As usual, Linus Torvalds made an announcement of the release and general availability of Linux 5.17. Part of an announcement from the boss of Linux is below:

So we had an extra week of at the end of this release cycle, and I’m
happy to report that it was very calm indeed. We could probably have
skipped it with not a lot of downside, but we did get a few
last-minute reverts and fixes in and avoid some brown-paper bugs that
would otherwise have been stable fodder, so it’s all good.

And that calm last week can very much be seen from the appended
shortlog – there really aren’t a lot of commits in here, and it’s all
pretty small. Most of it is in drivers (net, usb, drm), with some core
networking, and some tooling updates too.

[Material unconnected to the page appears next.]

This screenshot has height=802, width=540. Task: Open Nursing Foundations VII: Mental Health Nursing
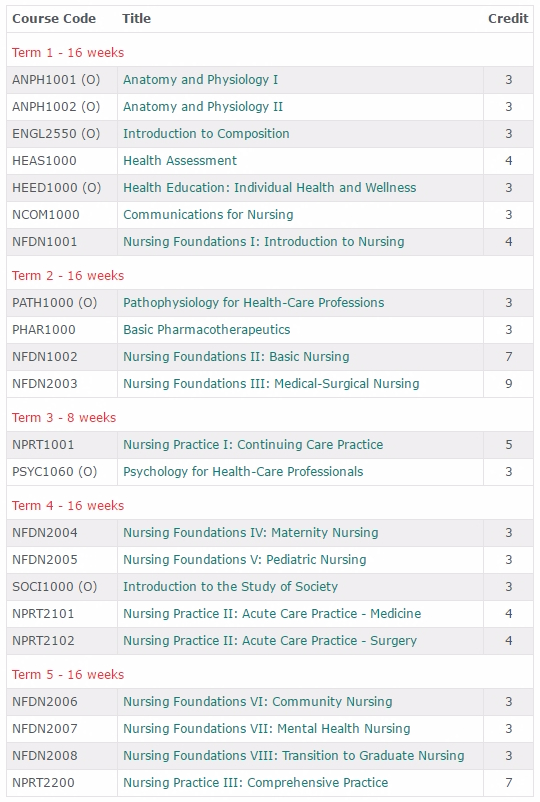[x=267, y=729]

It really is small enough that you can just scroll through the details
below, and the one-liner summaries will give a good flavor of what
happened last week.

Of course, this means that the merge window for 5.18 will be open
starting tomorrow, and I already have about a dozen pull requests
waiting in my inbox. I appreciate the early pull requests: it gives me
that warm and fuzzy feeling of “this was all ready in plenty of time”.
Judging by the statistics in linux-next, it looks like 5.18 will be a
bit bigger than 5.17 was, but hopefully without some of the drama.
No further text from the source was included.